StatusX-- Thanks for telling me that theorem! I didn't know it (my professor is a teeny bit incompetent...) So, I can use that to prove that because 4*3=12 means C_4xC_3 is isomorphic to C_12? It makes sense. :-D

Morphism-- I proved that a group G s.t. o(G)=30 has a normal subgroup of order 15 earlier in the problem. So I got that part down. :-D

Okay, so while C_30 is an abelian group of order 30, the others (C_2xC_15 , C_3xC_10, C_5xC_6) are redundant. I got that now.

Now, going back to the whole "The fact that such a group has normal subgroups of order 3 and 5 is going to be very useful." Are you saying that S_3 and S_5 are also groups of order 30?

And even if that was right (which I'm really not sure it is) that's only 3, and Morphism already said it was 4.

Help?

12. Mar 14, 2008

### morphism

Let's list what we know:

(1) The only abelian group of order 30 is C_30.

(2) G always has a normal subgroup N of order 15. It's not too hard to prove that N must be cyclic.

(3) By Cauchy, G also has a subgroup K of order 2. Obviously K is cyclic.

Now let's use (2) & (3) to get the nonabelian groups. Since $N\cap K=\{1\}$ (by Lagrange), we see that |NK|=30, and G is thus isomorphic to $N \rtimes_\varphi K$, where $\varphi$ is a nontrivial homomorphism from K=~C_2 to Aut(N)=~Aut(C_15).
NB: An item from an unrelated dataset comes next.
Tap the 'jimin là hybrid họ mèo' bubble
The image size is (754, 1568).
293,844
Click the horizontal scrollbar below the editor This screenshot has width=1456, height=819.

It should be straightforward to get all these homomorphisms, and consequently all the nonabelian groups of order 30.

If you're not familiar with semidirect products (i.e. if you don't know what $N \rtimes_\varphi K$ means), then you can 'avoid' them by doing the computations directly. To this end, let x be a generator for N and let y be a generator for K (so x^15=y^2=1). Since G=NK and $N\cap K=\{1\}$, then every element of G is of the form xiyj (1<=i<=15 and 1<=j<=2). Now you have to play around to see what kind of relations these things will satisfy. For instance, since N=<x> is normal, we have that yxy=yxy-1=xk for some k (1<=k<=15), and hence (after applying this repeatedly) x^(k^2) = x. What does this tell us?

13. Mar 14, 2008

### apalmer3

That either k is 0 or x is 1 or 0. Since k cannot equal 0 (because it is between 1 and 15 inclusive) that means that x has to be either 0 or 1. And because x^15=1, we know that the only choice is for x to equal 1.

So there are 4 nonisomorphic groups of order 30... 1 is abelian, and the other three are found through finding the nontrivial homomorphisms from K=~C_2 to Aut(N)=~Aut(C_15). I think I've got it now.

Thank you.

14. Mar 15, 2008

### morphism

That's not quite right. x can't be "1 or 0", because it isn't an integer, it's a generator of a group of order 15. So x^(k^2) = x implies that x^(k^2 - 1) = 1, which in turn implies that o(x) divides k^2 - 1, i.e. that k^2 = 1 (mod 15). This should give you 4 possible values for k, and each of these will get you a distinct presentation for G.